··· Data provided

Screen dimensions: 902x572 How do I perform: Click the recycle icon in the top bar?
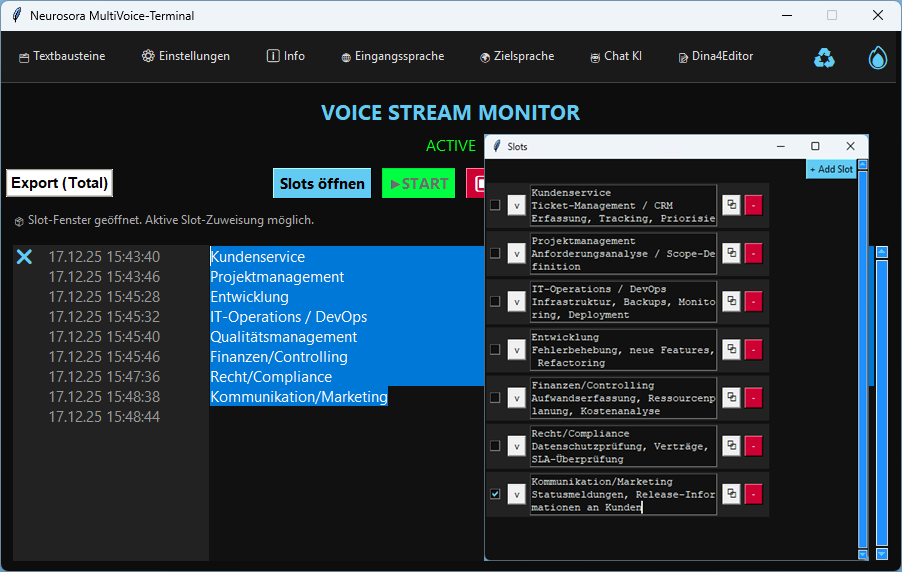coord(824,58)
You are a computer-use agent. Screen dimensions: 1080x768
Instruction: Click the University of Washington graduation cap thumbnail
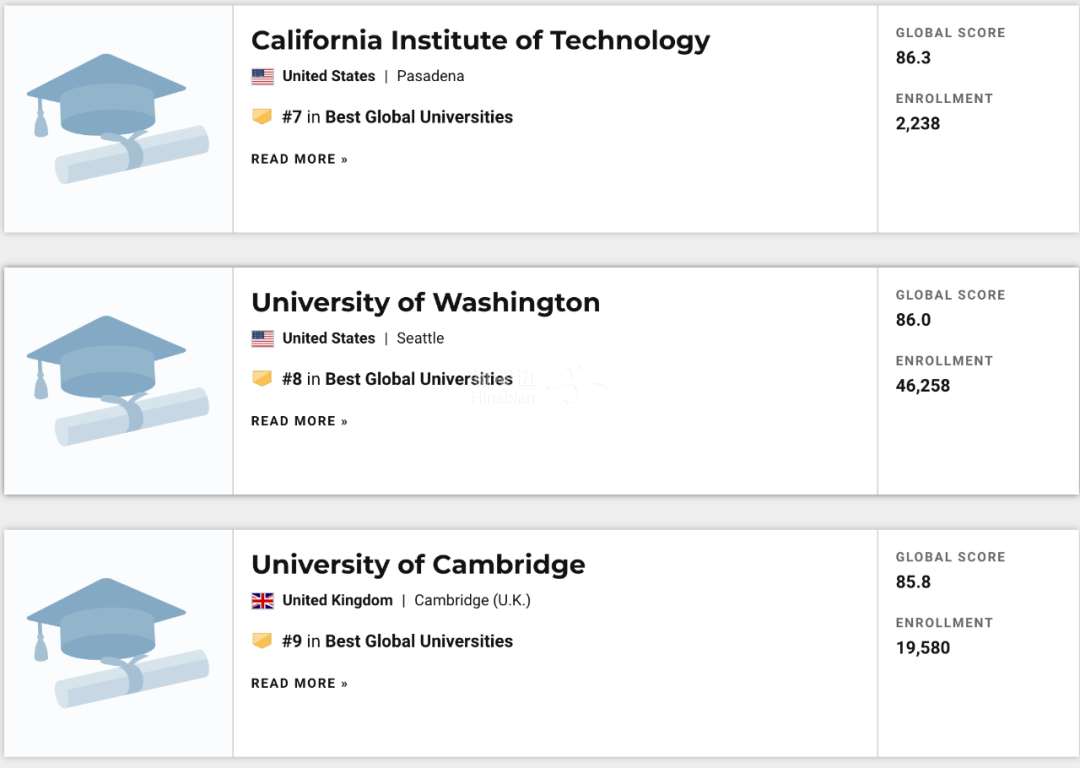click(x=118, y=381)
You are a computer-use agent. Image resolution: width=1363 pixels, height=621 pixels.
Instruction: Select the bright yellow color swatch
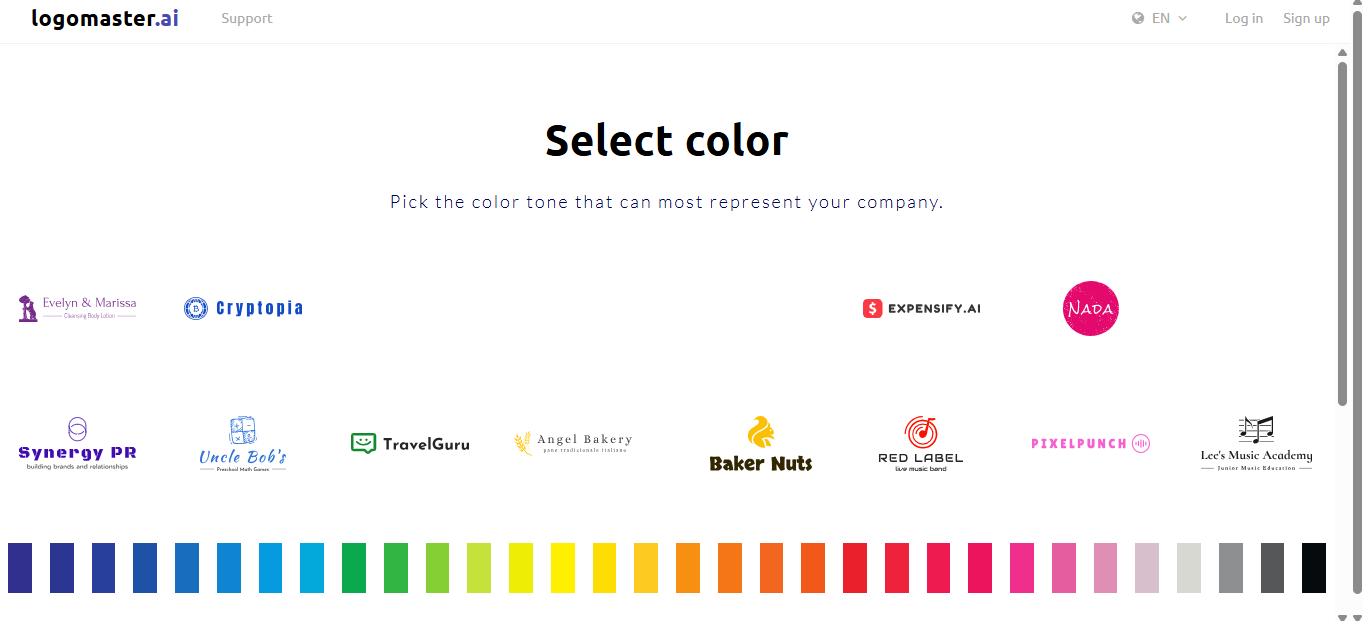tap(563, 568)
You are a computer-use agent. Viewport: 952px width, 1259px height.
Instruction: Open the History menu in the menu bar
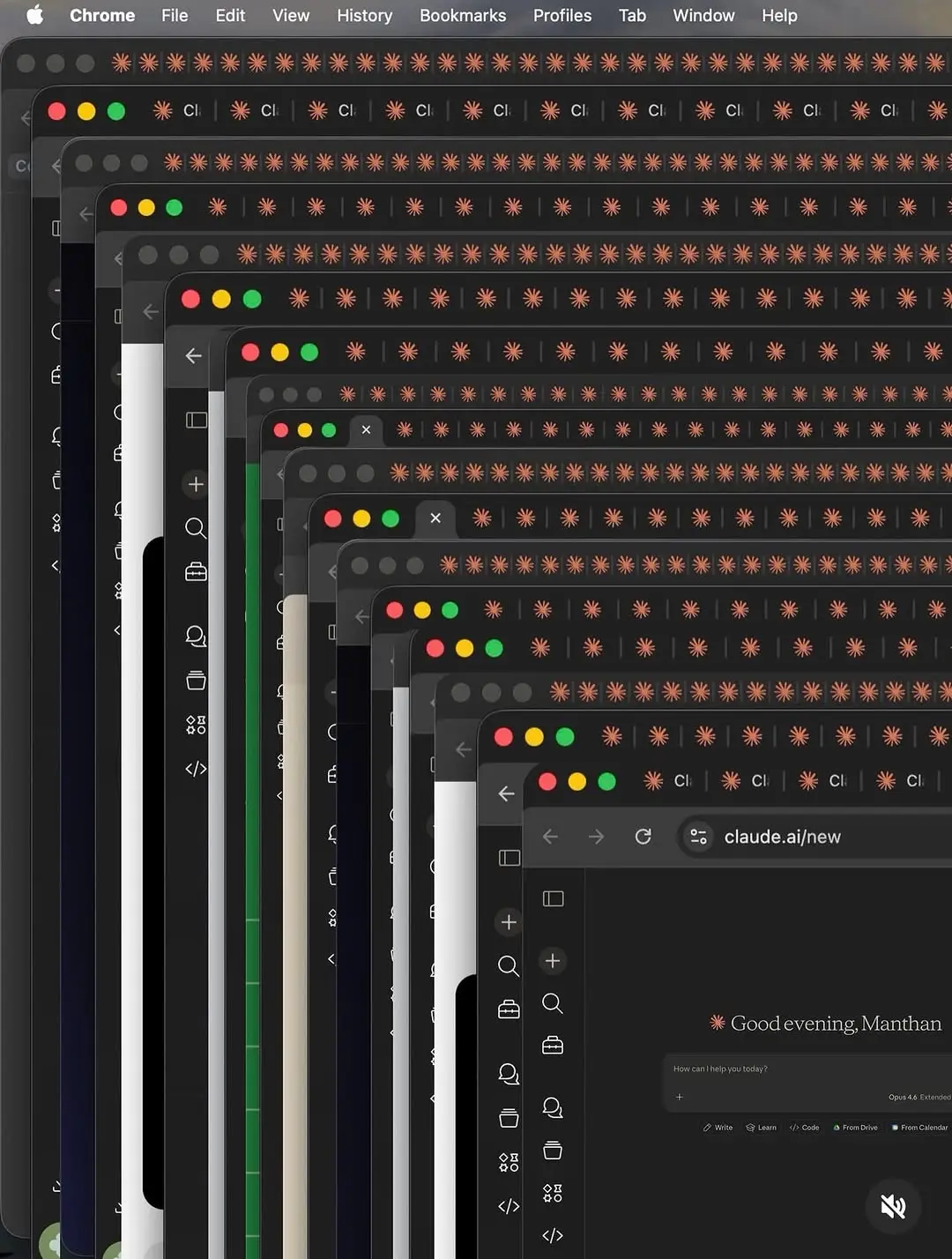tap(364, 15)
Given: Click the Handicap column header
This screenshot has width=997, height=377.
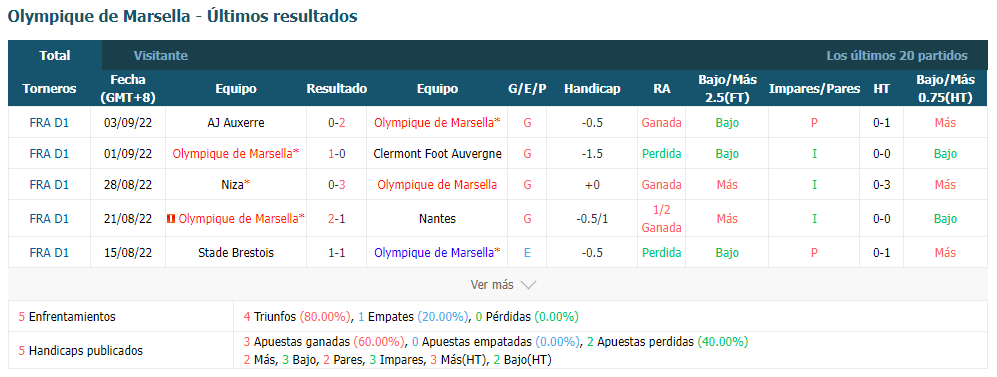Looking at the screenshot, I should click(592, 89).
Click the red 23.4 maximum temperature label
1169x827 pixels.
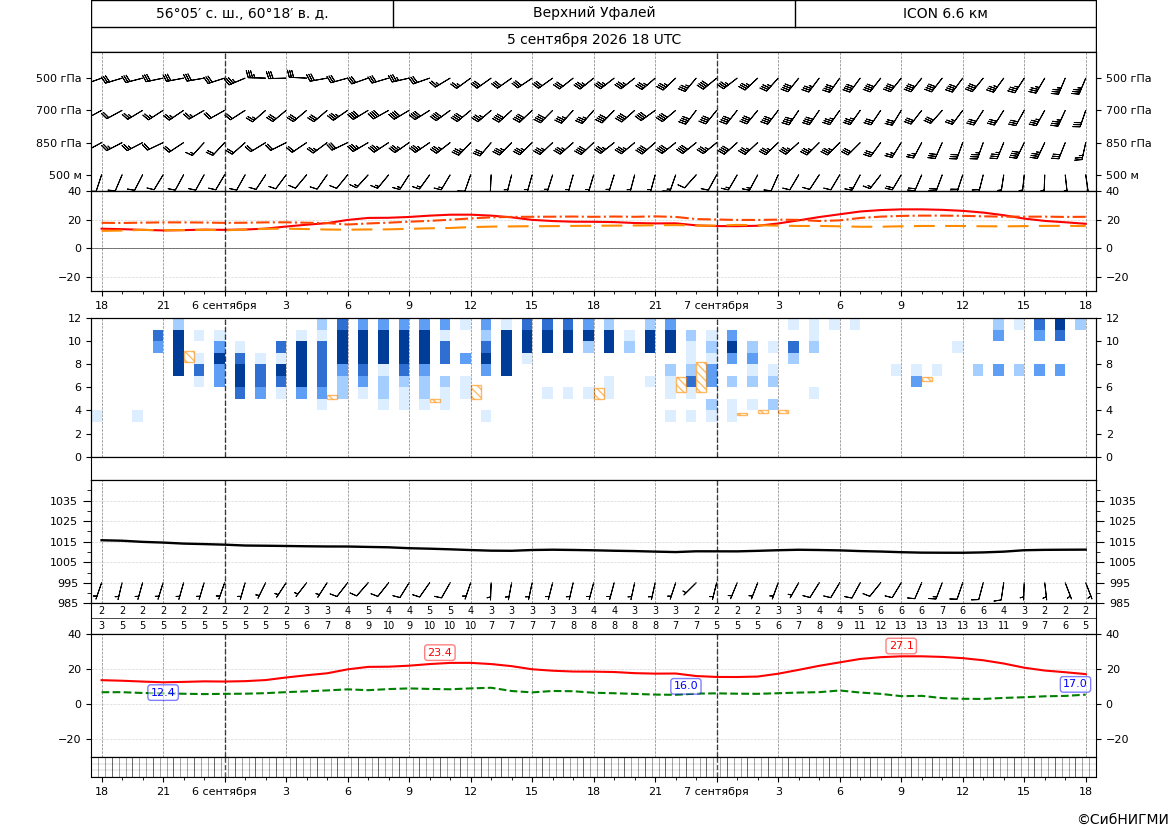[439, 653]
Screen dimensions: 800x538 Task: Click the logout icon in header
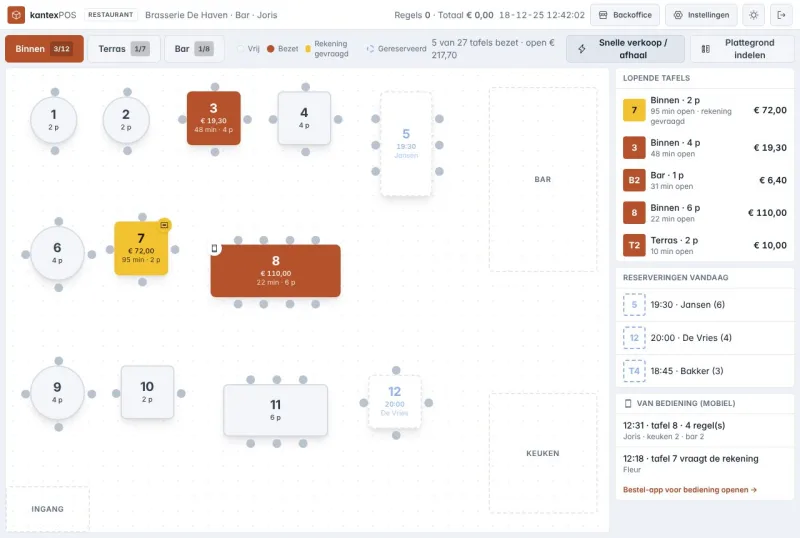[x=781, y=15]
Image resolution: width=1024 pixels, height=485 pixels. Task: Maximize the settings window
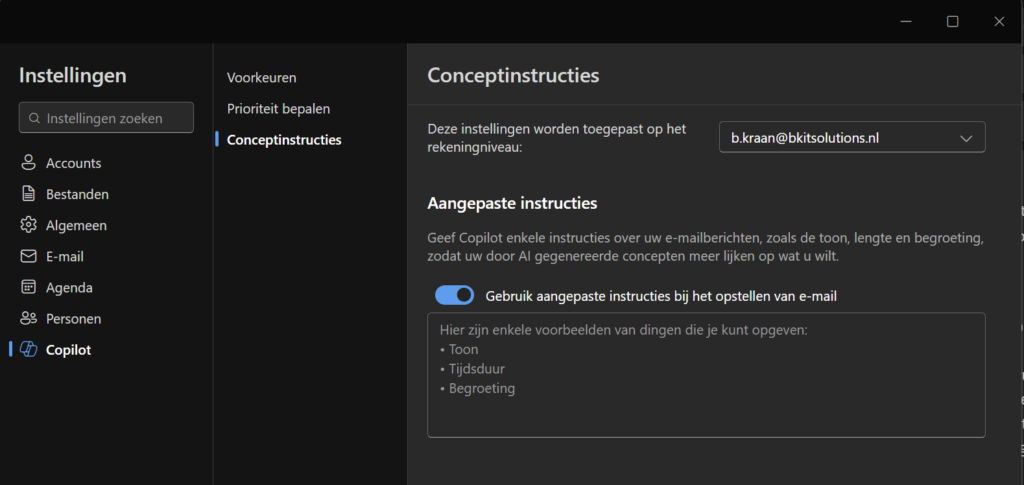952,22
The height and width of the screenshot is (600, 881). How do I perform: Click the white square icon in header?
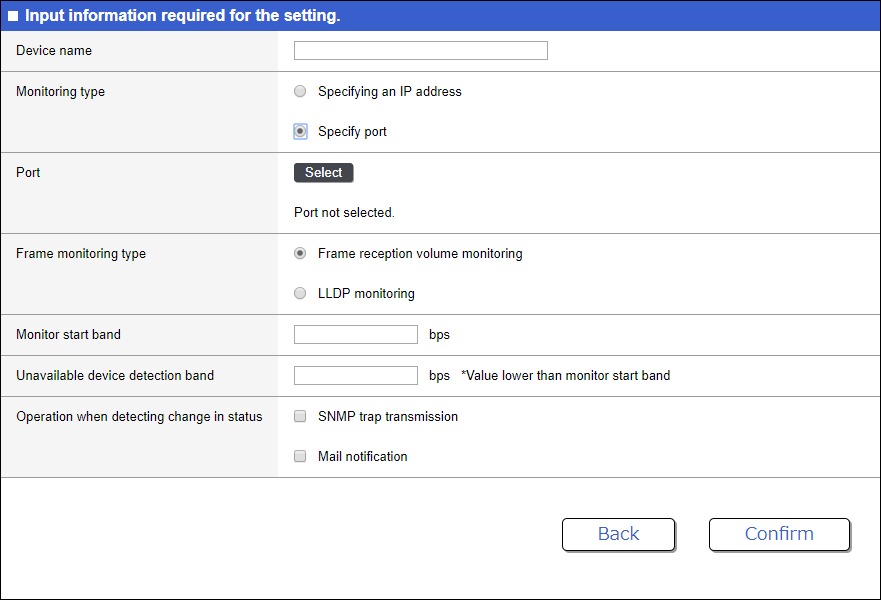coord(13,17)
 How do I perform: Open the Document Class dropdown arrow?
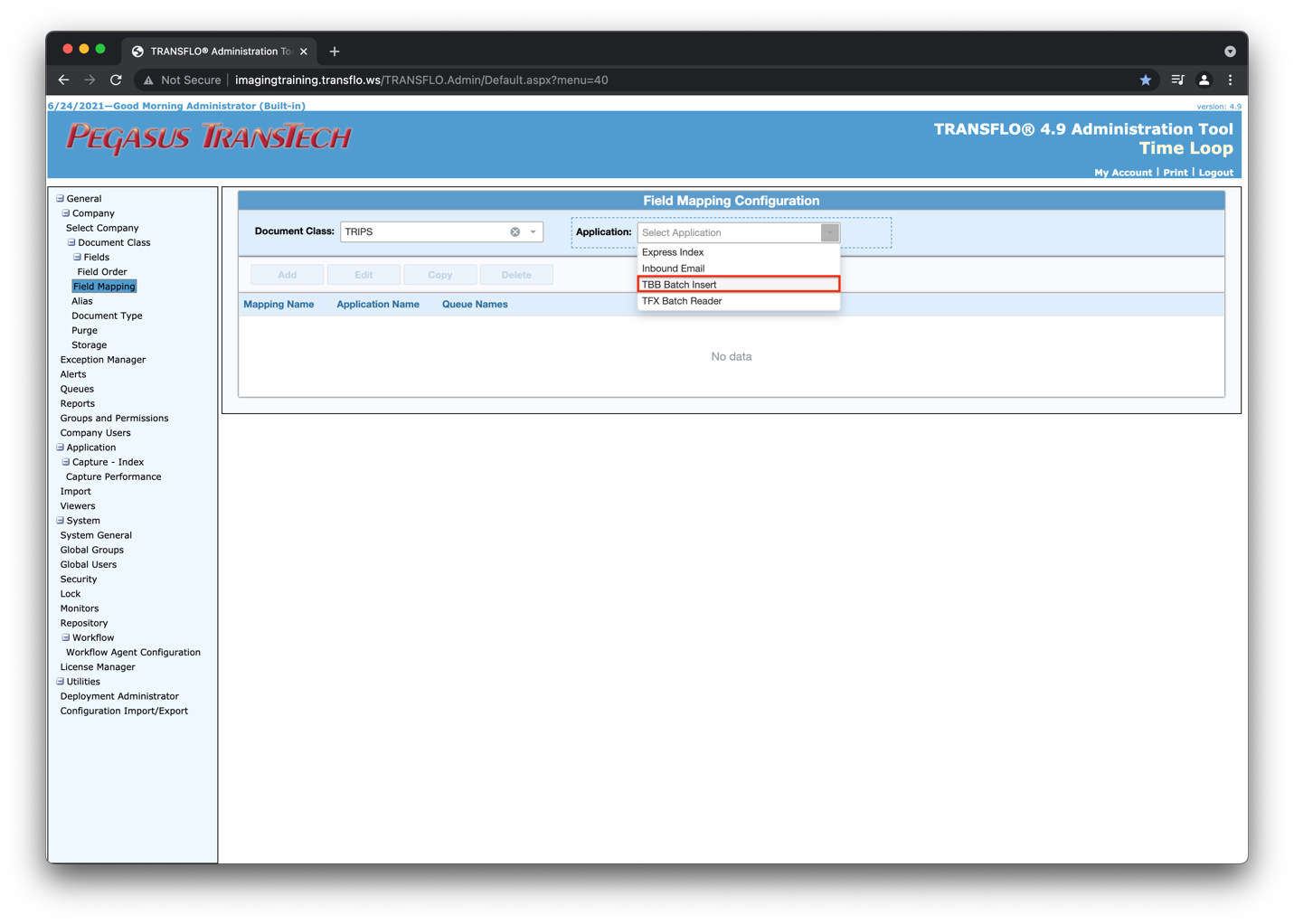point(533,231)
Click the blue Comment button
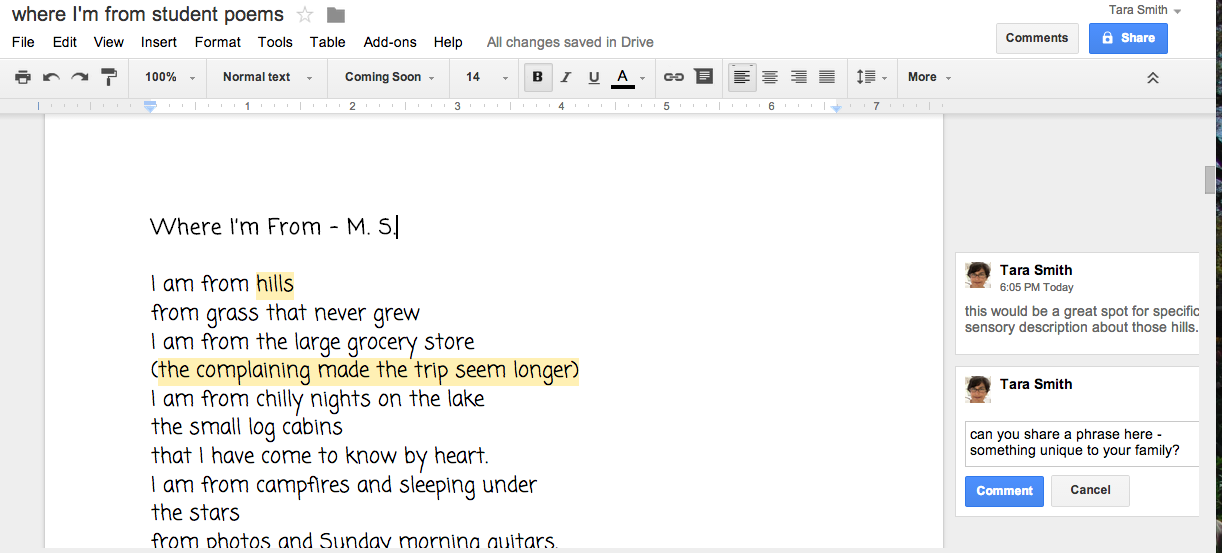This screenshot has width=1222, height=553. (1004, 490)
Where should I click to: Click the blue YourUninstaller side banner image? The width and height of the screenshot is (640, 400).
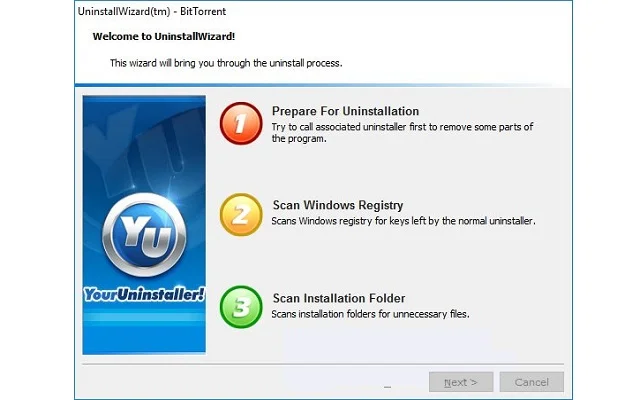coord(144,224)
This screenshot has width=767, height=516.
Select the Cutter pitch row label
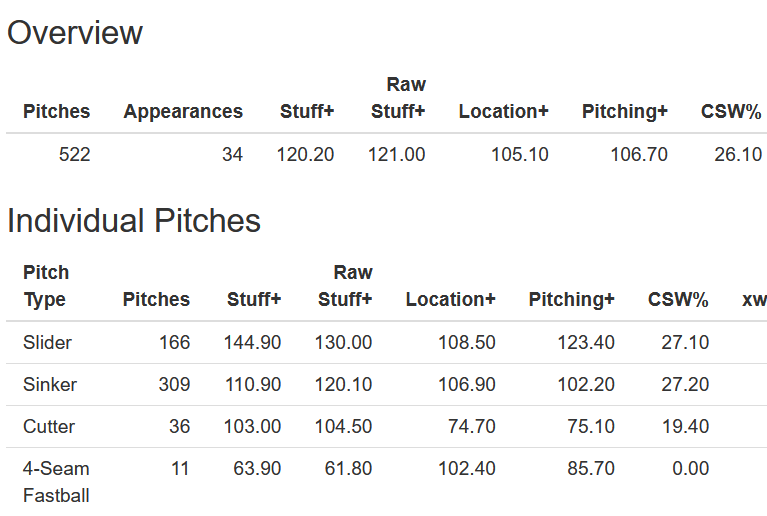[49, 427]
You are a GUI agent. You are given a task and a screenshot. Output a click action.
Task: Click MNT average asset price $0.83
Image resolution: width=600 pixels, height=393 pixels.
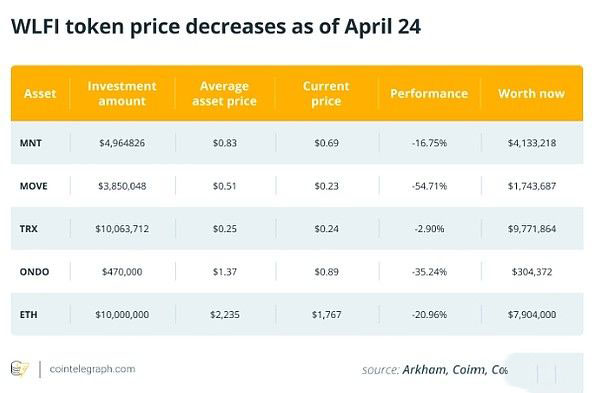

······

Work to be completed: Wherever a line of the entries holds the string "computer", copy that line.

Response to the exercise:
You are a computer-use agent. Screen dimensions: 1080x768
You are a computer-use agent. Image resolution: width=1363 pixels, height=621 pixels.
You are a computer-use agent. Viewport: 952px width, 1259px height.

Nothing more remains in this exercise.